The Development of the New Idea Safety Guide for Design of Instrumentation and Control Systems for Nuclear Power

Plants

Gary Johnson

Independent Consultant Livermore, California [email protected]

Alexander Duchac

International Atomic Energy Agency Vienna, Austria [email protected]

Abstract

The International Atomic Energy Agency (IAEA) is a United Nations organization that was formed to "accelerate and enlarge the contribution of nuclear energy to peace, health and prosperity throughout the world." The IAEA prepares Safety Standards in accordance with the IAEA. These Standards are not binding on Member States, but may be adopted by them. The Safety Standards are, however, binding for the IAEA's own activities (safety reviews, technical cooperation missions, training activities), on the IAEA, and on Member States. IAEA Safety Standards are organized into three levels: Safety Fundamentals, Safety Requirements, and Safety Guides. It is necessary to take the measures recommended. Currently nearly 120 safety guides are in effect. The article gives an extensive review of existing documents.

Key Words: Instrumentation and control, safety, nuclear power plants, standards

Background

The International Atomic Energy Agency (IAEA) is a United Nations organizations that was formed to, "accelerate and enlarge the contribution of atomic energy to peace, health and prosperity throughout the world [1]." As of February 2016, one hundred and sixty eight nations were members of the IAEA.

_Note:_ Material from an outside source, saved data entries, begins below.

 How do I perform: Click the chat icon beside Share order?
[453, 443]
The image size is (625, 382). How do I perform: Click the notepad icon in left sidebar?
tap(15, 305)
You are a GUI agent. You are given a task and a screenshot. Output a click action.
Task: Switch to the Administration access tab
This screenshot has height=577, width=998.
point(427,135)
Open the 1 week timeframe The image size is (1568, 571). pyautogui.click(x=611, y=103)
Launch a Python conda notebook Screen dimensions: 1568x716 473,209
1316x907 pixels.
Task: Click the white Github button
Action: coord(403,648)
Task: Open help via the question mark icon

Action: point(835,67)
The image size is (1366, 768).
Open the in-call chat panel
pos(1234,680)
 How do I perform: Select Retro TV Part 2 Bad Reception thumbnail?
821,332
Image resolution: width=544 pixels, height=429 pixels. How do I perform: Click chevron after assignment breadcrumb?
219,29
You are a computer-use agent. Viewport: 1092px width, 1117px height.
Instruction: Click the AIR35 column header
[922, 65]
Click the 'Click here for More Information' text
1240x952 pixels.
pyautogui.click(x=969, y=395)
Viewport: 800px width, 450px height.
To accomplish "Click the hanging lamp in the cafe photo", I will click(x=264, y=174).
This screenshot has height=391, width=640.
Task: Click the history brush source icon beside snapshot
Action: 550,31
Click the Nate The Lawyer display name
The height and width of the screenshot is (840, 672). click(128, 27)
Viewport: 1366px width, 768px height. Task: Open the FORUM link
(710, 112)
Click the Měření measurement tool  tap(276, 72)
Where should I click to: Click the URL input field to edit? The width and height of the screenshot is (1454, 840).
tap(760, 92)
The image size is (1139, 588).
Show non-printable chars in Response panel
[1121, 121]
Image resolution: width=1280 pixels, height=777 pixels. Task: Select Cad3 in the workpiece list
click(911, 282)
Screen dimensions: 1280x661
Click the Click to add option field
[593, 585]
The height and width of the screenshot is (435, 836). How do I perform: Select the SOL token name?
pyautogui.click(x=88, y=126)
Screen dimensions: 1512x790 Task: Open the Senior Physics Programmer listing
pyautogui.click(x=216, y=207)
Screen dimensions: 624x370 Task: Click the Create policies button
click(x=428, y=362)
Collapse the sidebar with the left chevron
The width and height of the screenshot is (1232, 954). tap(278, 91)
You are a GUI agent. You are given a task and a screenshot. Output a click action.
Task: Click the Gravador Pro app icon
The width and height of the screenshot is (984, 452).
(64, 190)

The IAEA prepares Safety Standards in accordance with the IAEA Statute which mandates that the IAEA "establishes or adopts... [in consultation with...] standards of safety for the protection of health and minimization of danger to life and property, and provides for the application of these standards." These Standards are not binding on Member States but may be adopted by them. The Safety Standards are, however, binding for the IAEA's own activities (safety reviews, technical cooperation missions, training activities), on Member States in relations to operations assisted by the IAEA, and on Member States wishing to enter into project agreements with the IAEA.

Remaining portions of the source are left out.